On 18th June 2020, the EU’s General Court is hearing an appeal by truck manufacturer Scania against a European Commission decision adopted in 2017 that found Scania participated in a 14-year price-fixing and information exchange cartel from 1997 to 2011 alongside five other major trucks manufacturers. Unlike those other five manufacturers, who admitted their conduct and ‘settled’ the case with the Commission, Scania contests the infringement findings against it.
Many cartelists elect – as is their right – to appeal against Commission decisions. But Scania’s appeal is notable for one chilling reason: the General Court is conducting the entire appeal behind closed doors. No press, no public, no scrutiny.
In some cases it may be necessary to hear arguments (or parts of arguments ) in private, due to the nature of the case or the information or allegations being discussed. But Article 31 of the Statute of the European Court of Justice, which applies to the General Court, is clear: closed-door hearings should be the exception, not the rule. It says: “[t]he hearing in court shall be public, unless the Court of Justice, of its own motion or on application by the parties, decides otherwise for serious reasons.” This is developed in Article 109 of the General Court’s Rules of Procedure, which provides that, “[t]he request by a party for a case to be heard in camera must include reasons and specify whether it concerns all or part of the hearing. The oral proceedings in cases heard in camera shall not be published.”
Serious reasons. What are those “serious reasons” in the case of Scania’s appeal – an appeal that relates to conduct occurring between nine and 23 years ago, concerning the interactions between six truck manufacturers? No issues of national security. No ‘crown jewels’ business secrets.

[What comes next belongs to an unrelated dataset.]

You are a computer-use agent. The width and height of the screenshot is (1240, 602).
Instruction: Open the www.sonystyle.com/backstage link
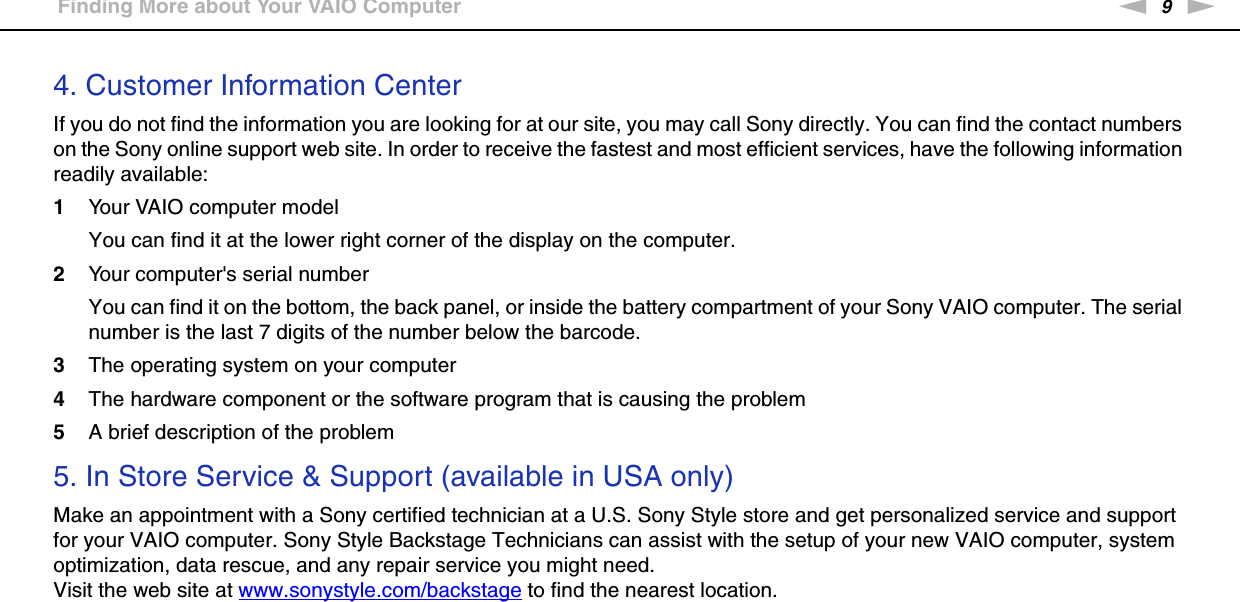point(379,590)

The answer is: we don’t know. Why? Because the General Court has not published its reasons for holding the hearing in camera.
What seems clear, however, is that the standard by which information has been deemed confidential in this case falls far short of the “serious reasons” referred to in Article 31. The Report for the Hearing, written by the Judge-Rapporteur as a summary of the issues in the appeal, lays this bare. One need only read as far as paragraph 3 to see that the identity of the immunity applicant – and all other leniency applicants – has been redacted. Yet it is a matter of public record that MAN was the immunity applicant, and that Volvo/Renault, Daimler and Iveco received leniency discounts: the Commission’s settlement decision of 2016, addressed to the five settling cartelists and published on the Commission’s website, says as much; as does the Commission’s press release which has been on its website for almost four years.

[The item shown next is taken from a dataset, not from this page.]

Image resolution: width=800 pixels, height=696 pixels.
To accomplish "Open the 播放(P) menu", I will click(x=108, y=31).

The Court appears to be accepting as confidential information that plainly is not. If this is the standard by which it has concluded that the entire appeal is to be heard behind closed doors, the Court is very obviously setting the bar too low.
It is concerning, disappointing and sinister (in equal measure) that decisions such as this cannot be challenged by anyone other than the parties. Without the ability to scrutinise, who holds the Court’s adherence to its own rules to account? What about open justice, transparency, democracy?
This is at least the second cartel appeal in recent years that has taken place behind closed doors – the other being HSBC’s appeal last September of the Commission’s Euribor infringement decision. Everyone with an interest in open justice will be worse off if the trend is now to bow to requests by companies with an agenda to avoid public scrutiny of their activities.
This is not how European justice should be done.
Hausfeld teams are acting on behalf of many claimants in the Trucks Cartel across several European jurisdictions.